## Action item
Copy each line of the data below in which the word "icon" can be found.

## Exercise data

::::::

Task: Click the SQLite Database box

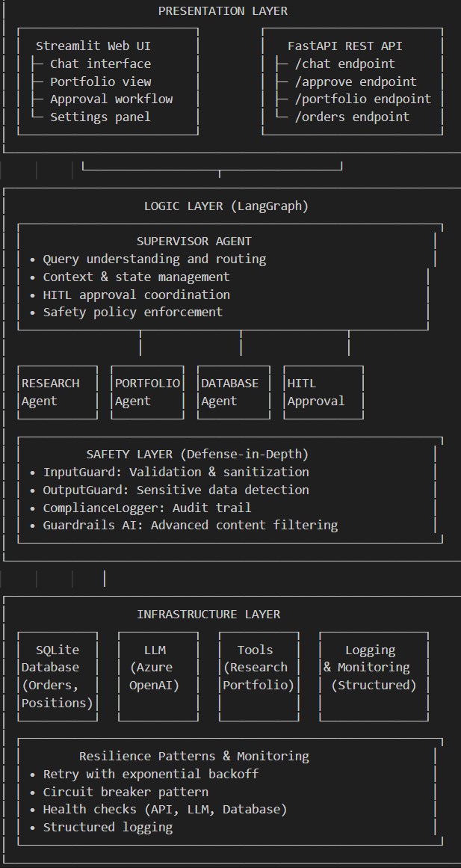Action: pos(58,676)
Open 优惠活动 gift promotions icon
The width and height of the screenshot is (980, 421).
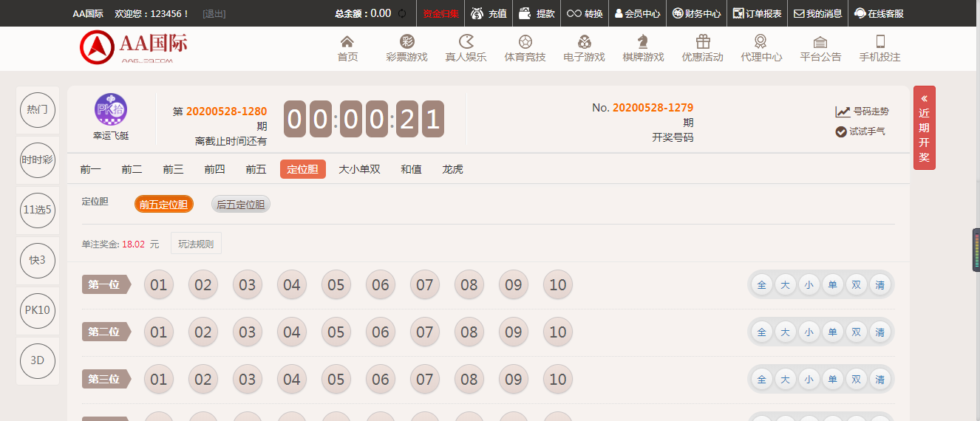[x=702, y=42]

::::::

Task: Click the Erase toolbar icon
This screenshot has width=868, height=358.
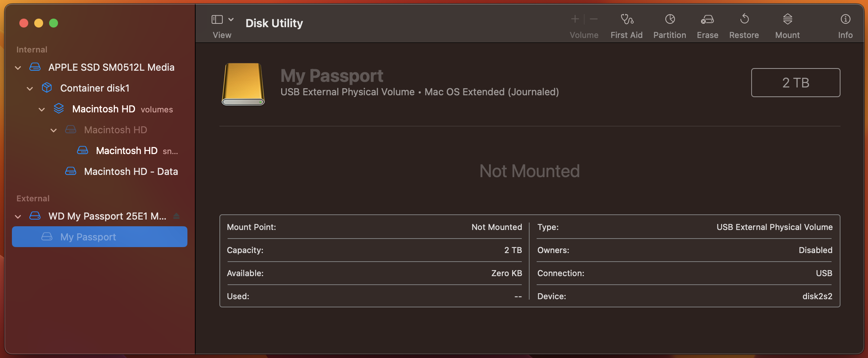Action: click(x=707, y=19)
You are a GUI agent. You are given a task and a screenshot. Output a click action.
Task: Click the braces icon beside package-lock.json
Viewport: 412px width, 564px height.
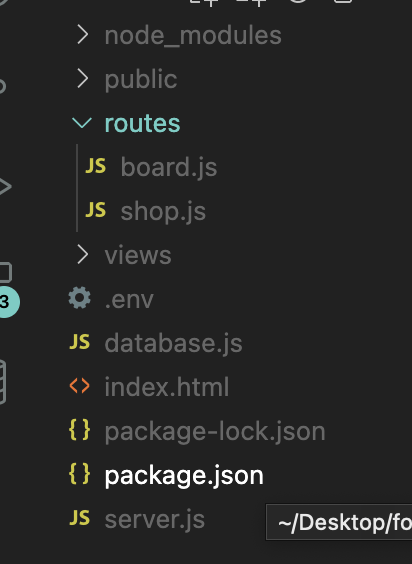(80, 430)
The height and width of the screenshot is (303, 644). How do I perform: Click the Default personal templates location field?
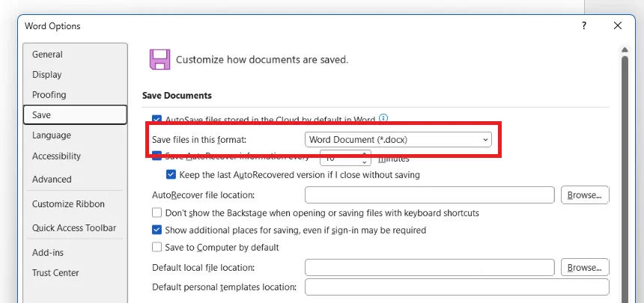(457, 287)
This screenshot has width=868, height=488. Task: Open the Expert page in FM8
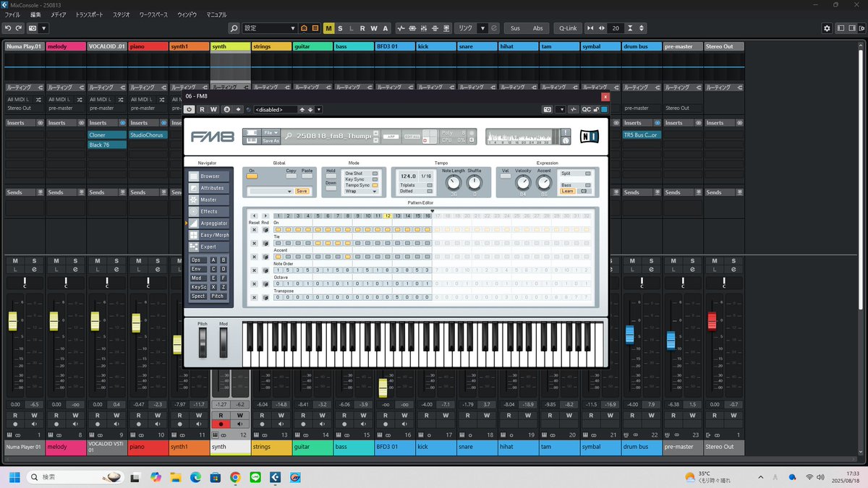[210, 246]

::::::

## Worked solution
Open 优惠活动 gift promotions icon
Task: Click the Erase toolbar icon
Task: Click the braces icon beside package-lock.json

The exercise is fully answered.